- Stored data entries:
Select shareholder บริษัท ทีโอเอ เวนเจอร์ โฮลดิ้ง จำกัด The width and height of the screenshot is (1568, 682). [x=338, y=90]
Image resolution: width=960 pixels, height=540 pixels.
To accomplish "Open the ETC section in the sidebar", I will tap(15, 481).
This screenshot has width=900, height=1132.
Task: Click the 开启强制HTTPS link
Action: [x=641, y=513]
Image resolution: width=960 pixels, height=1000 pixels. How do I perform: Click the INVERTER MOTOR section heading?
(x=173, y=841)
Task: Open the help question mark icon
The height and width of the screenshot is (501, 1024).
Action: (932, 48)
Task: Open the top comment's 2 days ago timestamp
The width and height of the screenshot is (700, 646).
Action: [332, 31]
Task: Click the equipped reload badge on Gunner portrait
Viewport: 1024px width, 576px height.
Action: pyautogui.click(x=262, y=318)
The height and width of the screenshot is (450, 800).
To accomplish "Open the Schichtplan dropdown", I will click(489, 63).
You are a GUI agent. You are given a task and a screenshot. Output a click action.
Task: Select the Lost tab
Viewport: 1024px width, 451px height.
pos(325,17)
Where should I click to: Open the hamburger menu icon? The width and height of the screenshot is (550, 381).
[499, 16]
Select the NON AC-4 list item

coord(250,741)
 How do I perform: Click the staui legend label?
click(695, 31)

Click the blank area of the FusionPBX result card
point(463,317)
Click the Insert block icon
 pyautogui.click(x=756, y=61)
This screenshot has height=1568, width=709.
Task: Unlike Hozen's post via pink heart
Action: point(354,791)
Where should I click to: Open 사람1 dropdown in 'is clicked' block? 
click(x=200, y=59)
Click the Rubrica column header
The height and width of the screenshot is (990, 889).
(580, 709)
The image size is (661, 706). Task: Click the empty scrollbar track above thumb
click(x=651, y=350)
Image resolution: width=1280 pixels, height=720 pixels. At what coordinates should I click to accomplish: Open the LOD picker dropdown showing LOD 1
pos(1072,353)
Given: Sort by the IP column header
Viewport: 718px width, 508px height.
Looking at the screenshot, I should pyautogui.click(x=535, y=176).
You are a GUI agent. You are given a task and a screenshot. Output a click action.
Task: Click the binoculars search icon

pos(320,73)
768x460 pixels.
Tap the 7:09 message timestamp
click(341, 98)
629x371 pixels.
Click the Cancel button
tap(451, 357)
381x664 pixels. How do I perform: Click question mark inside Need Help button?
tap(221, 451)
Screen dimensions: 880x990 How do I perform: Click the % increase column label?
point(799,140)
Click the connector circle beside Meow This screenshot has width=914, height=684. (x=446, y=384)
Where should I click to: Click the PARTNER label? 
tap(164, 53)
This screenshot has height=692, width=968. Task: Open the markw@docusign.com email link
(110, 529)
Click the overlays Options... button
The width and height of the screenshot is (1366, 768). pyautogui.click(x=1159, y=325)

- Task objective: Each line of the data above is to be set down exactly.

- Written solution:
Select shareholder บริษัท ทีโอเอ เวนเจอร์ โฮลดิ้ง จำกัด The width and height of the screenshot is (1568, 682). [x=338, y=90]
Image resolution: width=960 pixels, height=540 pixels.
To accomplish "Open the ETC section in the sidebar", I will tap(15, 481).
This screenshot has width=900, height=1132.
Task: Click the 开启强制HTTPS link
Action: [x=641, y=513]
Image resolution: width=960 pixels, height=1000 pixels. How do I perform: Click the INVERTER MOTOR section heading?
(x=173, y=841)
Task: Open the help question mark icon
The height and width of the screenshot is (501, 1024).
Action: (932, 48)
Task: Open the top comment's 2 days ago timestamp
The width and height of the screenshot is (700, 646).
Action: [332, 31]
Task: Click the equipped reload badge on Gunner portrait
Viewport: 1024px width, 576px height.
Action: pyautogui.click(x=262, y=318)
The height and width of the screenshot is (450, 800).
To accomplish "Open the Schichtplan dropdown", I will click(489, 63).
You are a GUI agent. You are given a task and a screenshot. Output a click action.
Task: Select the Lost tab
Viewport: 1024px width, 451px height.
pos(325,17)
Where should I click to: Open the hamburger menu icon? The width and height of the screenshot is (550, 381).
[499, 16]
Select the NON AC-4 list item

coord(250,741)
 How do I perform: Click the staui legend label?
click(695, 31)

Click the blank area of the FusionPBX result card
point(463,317)
Click the Insert block icon
 pyautogui.click(x=756, y=61)
This screenshot has height=1568, width=709.
Task: Unlike Hozen's post via pink heart
Action: point(354,791)
Where should I click to: Open 사람1 dropdown in 'is clicked' block? 
click(x=200, y=59)
Click the Rubrica column header
The height and width of the screenshot is (990, 889).
(580, 709)
The image size is (661, 706). Task: Click the empty scrollbar track above thumb
click(x=651, y=350)
Image resolution: width=1280 pixels, height=720 pixels. At what coordinates should I click to accomplish: Open the LOD picker dropdown showing LOD 1
pos(1072,353)
Given: Sort by the IP column header
Viewport: 718px width, 508px height.
Looking at the screenshot, I should pyautogui.click(x=535, y=176).
You are a GUI agent. You are given a task and a screenshot. Output a click action.
Task: Click the binoculars search icon

pos(320,73)
768x460 pixels.
Tap the 7:09 message timestamp
click(341, 98)
629x371 pixels.
Click the Cancel button
tap(451, 357)
381x664 pixels. How do I perform: Click question mark inside Need Help button?
tap(221, 451)
Screen dimensions: 880x990 How do I perform: Click the % increase column label?
point(799,140)
Click the connector circle beside Meow This screenshot has width=914, height=684. (x=446, y=384)
Where should I click to: Click the PARTNER label? 
tap(164, 53)
This screenshot has height=692, width=968. Task: Open the markw@docusign.com email link
(110, 529)
Click the overlays Options... button
The width and height of the screenshot is (1366, 768). pyautogui.click(x=1159, y=325)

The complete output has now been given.